Pointwise and uniform convergence are two important ideas in understanding how sequences of functions behave, especially when it comes to their continuity.

Pointwise Convergence:

A sequence of functions, written as $\{f_n\}$, converges pointwise to a function $f$ on a set $D$ if, for every point $x$ in $D$, the limit

$$\lim_{n \to \infty} f_n(x) = f(x)$$

exists. This means that as we look at each point $x$ in the set, the sequence of functions gets closer and closer to the function $f$.

However, here’s the catch: Just because each $f_n$ is continuous (meaning it does not have any jumps or breaks at that point) doesn’t mean that the limit function $f$ will also be continuous.

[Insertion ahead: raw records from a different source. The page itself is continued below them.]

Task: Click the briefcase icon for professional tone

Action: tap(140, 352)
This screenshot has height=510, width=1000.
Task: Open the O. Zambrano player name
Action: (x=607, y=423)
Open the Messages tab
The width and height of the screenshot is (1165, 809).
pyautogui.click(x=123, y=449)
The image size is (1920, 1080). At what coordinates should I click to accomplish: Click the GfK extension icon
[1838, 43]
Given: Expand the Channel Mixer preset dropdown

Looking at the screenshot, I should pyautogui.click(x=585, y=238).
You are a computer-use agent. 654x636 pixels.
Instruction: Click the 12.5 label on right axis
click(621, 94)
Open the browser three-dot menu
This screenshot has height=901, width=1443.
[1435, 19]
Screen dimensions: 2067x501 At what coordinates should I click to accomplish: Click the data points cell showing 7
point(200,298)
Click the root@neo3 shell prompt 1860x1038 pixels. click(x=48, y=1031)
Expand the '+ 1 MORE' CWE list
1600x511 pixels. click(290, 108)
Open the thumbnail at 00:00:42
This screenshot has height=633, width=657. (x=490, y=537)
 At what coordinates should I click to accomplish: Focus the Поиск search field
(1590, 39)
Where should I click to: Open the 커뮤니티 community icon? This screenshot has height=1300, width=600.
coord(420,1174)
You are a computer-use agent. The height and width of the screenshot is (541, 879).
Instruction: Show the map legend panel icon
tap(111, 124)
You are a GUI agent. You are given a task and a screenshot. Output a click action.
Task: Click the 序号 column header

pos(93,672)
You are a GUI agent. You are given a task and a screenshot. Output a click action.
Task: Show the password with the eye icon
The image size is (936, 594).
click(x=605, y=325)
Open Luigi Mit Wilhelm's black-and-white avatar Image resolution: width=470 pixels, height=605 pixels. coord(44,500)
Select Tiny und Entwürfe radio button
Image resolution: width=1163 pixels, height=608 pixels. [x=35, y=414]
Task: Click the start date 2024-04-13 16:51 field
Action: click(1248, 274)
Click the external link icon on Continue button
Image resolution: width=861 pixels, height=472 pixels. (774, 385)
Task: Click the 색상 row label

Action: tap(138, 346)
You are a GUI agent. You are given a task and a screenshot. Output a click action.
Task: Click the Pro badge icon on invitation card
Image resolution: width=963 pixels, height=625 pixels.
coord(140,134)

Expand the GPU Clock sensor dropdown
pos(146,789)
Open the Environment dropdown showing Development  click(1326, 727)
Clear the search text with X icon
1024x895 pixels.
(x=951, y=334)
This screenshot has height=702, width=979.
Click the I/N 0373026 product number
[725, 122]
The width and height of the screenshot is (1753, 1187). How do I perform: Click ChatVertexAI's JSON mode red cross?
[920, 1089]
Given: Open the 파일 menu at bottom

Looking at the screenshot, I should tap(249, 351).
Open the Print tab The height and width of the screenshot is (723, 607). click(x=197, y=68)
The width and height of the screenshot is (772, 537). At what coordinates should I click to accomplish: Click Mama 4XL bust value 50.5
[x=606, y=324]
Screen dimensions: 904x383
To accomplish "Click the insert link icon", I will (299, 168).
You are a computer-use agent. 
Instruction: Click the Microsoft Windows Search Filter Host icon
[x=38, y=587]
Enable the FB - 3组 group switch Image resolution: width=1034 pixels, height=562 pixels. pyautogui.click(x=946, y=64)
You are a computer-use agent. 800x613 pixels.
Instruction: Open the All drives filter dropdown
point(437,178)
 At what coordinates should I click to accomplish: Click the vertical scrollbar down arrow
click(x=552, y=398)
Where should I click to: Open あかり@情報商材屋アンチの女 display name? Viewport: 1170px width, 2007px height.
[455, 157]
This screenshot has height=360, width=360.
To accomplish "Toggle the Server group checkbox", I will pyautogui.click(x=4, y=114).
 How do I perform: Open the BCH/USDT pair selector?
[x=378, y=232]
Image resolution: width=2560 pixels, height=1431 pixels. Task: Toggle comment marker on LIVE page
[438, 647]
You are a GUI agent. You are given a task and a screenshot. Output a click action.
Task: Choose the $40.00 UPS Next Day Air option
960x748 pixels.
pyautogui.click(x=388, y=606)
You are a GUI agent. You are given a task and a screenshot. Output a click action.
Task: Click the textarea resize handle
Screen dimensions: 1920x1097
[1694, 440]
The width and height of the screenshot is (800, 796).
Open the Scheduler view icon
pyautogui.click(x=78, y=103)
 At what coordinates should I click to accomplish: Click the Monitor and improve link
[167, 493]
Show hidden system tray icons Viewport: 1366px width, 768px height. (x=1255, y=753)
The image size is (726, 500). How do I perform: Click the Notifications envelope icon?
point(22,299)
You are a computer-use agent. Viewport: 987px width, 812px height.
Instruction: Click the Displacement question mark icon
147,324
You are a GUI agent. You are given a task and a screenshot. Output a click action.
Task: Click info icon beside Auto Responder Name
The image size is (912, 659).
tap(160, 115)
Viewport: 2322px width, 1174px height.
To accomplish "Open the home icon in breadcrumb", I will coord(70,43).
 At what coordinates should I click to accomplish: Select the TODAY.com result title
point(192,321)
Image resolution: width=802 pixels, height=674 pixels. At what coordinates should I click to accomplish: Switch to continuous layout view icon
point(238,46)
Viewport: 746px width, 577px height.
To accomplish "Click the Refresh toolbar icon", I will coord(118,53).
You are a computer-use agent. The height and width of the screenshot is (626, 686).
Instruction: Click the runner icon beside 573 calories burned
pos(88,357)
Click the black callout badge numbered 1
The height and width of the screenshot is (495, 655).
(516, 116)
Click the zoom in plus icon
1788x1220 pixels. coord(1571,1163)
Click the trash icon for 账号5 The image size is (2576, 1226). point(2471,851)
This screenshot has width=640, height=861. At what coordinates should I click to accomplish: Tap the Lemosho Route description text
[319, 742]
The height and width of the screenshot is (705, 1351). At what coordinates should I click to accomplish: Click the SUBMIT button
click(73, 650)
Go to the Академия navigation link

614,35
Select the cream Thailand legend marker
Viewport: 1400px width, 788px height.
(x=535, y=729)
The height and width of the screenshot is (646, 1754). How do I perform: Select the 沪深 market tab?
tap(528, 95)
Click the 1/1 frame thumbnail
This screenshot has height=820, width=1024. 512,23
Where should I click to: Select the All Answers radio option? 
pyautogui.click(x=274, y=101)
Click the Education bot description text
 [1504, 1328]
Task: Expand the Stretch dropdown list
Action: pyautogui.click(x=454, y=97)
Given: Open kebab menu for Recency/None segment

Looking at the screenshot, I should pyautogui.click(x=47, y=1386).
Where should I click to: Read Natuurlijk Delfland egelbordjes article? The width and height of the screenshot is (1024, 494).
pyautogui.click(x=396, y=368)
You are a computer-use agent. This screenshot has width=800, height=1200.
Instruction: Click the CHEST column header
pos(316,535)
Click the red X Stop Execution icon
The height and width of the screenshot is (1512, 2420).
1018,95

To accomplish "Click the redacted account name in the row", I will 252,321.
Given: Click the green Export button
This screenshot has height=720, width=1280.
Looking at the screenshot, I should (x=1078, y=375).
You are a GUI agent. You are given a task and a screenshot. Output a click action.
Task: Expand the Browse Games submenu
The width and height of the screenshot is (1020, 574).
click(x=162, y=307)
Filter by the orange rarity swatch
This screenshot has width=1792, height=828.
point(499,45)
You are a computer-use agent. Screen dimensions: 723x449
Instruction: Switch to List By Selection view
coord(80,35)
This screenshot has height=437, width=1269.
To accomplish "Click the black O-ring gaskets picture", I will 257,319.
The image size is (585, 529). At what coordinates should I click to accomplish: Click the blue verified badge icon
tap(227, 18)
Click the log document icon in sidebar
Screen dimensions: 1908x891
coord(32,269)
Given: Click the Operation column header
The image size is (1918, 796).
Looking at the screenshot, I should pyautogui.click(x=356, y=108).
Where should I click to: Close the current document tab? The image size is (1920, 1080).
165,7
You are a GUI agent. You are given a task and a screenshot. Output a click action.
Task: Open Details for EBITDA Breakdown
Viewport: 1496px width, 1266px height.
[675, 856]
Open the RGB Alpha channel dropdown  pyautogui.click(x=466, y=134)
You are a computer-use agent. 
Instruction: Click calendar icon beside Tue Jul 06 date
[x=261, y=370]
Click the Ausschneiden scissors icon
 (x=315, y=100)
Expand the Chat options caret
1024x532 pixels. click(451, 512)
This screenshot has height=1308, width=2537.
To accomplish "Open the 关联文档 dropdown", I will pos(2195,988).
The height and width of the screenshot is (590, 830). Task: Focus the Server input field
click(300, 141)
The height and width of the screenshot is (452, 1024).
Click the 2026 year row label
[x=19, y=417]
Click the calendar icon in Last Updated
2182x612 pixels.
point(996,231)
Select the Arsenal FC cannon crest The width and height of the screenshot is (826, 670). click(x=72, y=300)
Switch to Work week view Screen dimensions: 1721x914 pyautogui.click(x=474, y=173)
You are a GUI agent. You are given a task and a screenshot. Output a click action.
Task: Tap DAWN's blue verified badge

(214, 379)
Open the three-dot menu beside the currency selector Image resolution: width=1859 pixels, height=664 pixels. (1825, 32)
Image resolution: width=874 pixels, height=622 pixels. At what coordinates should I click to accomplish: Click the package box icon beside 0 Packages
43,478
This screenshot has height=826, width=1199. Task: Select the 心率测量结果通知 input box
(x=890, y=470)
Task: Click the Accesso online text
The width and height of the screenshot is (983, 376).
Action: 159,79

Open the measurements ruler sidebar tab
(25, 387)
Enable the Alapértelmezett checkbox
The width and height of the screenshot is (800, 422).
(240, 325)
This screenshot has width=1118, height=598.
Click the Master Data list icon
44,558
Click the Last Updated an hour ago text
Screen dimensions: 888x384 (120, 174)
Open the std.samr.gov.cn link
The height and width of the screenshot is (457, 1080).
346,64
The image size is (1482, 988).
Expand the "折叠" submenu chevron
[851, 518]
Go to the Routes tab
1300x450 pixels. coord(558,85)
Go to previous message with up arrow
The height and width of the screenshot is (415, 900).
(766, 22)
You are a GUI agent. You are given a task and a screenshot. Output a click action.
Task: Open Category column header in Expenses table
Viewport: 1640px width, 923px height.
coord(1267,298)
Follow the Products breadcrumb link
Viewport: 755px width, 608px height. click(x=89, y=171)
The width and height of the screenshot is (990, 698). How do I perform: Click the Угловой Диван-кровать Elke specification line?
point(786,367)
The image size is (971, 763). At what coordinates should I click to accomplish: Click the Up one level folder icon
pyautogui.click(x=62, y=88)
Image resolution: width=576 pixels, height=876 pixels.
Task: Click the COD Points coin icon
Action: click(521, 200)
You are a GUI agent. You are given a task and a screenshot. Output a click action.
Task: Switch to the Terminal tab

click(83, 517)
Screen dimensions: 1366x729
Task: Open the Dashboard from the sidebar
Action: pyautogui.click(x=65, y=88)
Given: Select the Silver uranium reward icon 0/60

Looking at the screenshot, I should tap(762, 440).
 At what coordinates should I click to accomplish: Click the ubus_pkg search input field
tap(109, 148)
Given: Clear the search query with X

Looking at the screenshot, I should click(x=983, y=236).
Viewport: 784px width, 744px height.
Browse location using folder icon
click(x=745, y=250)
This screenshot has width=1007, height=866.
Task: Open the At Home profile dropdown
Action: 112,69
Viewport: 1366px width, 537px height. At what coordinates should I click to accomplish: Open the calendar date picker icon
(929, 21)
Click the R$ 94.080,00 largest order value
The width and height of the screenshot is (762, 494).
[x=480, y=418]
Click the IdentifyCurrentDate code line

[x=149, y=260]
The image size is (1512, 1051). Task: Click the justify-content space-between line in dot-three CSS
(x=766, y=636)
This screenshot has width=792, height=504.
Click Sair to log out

To understand this better, let’s look at an example:

Imagine a sequence of functions defined like this:

$$f_n(x) = \begin{cases} 1 & \text{if } x \in [0, 1 - \frac{1}{n}] \\ 0 & \text{if } x \in (1 - \frac{1}{n}, 1] \end{cases}$$

For any value of $n$, the function $f_n$ is continuous on the interval from 0 to 1. But as $n becomes larger,$f_n(x)$ gets closer to this function:

$$f(x) = \begin{cases} 1 & \text{if } x \in [0, 1) \\ 0 & \text{if } x = 1 \end{cases}$$

In this case, $f$ is not continuous at $x = 1$. So even though the sequence of functions converges pointwise to $f$, this doesn’t ensure that $f$ itself is continuous.

Uniform Convergence:

Now, uniform convergence is a stronger idea. A sequence of functions $\{f_n\}$ converges uniformly to a function $f$ on a set $D$ if:

$$\lim_{n \to \infty} \sup_{x \in D} |f_n(x) - f(x)| = 0.$$

This means that the difference between $f_n(x)$ and $f(x)$ is getting smaller and smaller across the entire set $D$, not just at individual points.

In simpler terms, if the convergence is uniform, it guarantees that if each function $f_n$ is continuous, then the limit function $f$ will also be continuous.

For example, consider these functions:

$$f_n(x) = \frac{x}{n}$$

on the interval $[0, 1]$. Each of these functions is continuous, and they converge uniformly to:

$$f(x) = 0.$$

Since this convergence is uniform, we can confidently say that the limit function $f(x)$ is continuous too.

Key Differences:

1. Pointwise Convergence:

   • Definition: The sequence $f_n$ converges pointwise to $f$ on $D$ if $\lim_{n \to \infty} f_n(x) = f(x)$ for each $x$ in $D$.
   • Continuity: Pointwise convergence does not guarantee that the limit function is continuous.

2. Uniform Convergence:

   • Definition: The sequence $f_n$ converges uniformly to $f$ on $D$ if $\lim_{n \to \infty} \sup_{x \in D} |f_n(x) - f(x)| = 0$.
   • Continuity: Uniform convergence keeps the limit function continuous if each $f_n$ is continuous.

Understanding these two types of convergence is essential for anyone studying calculus, especially when looking at how functions behave over time.

To sum it up:

• Pointwise convergence looks at individual points and often leads to issues with continuity.

• Uniform convergence provides a more solid structure, ensuring continuity is maintained if all the individual functions are continuous.

In conclusion, when you are working with sequences of functions, it is very important to check the type of convergence. This can greatly affect the continuity and behavior of the limit function. Pointwise convergence is more relaxed, while uniform convergence guarantees a tighter control over continuity, leading to clearer and more predictable results.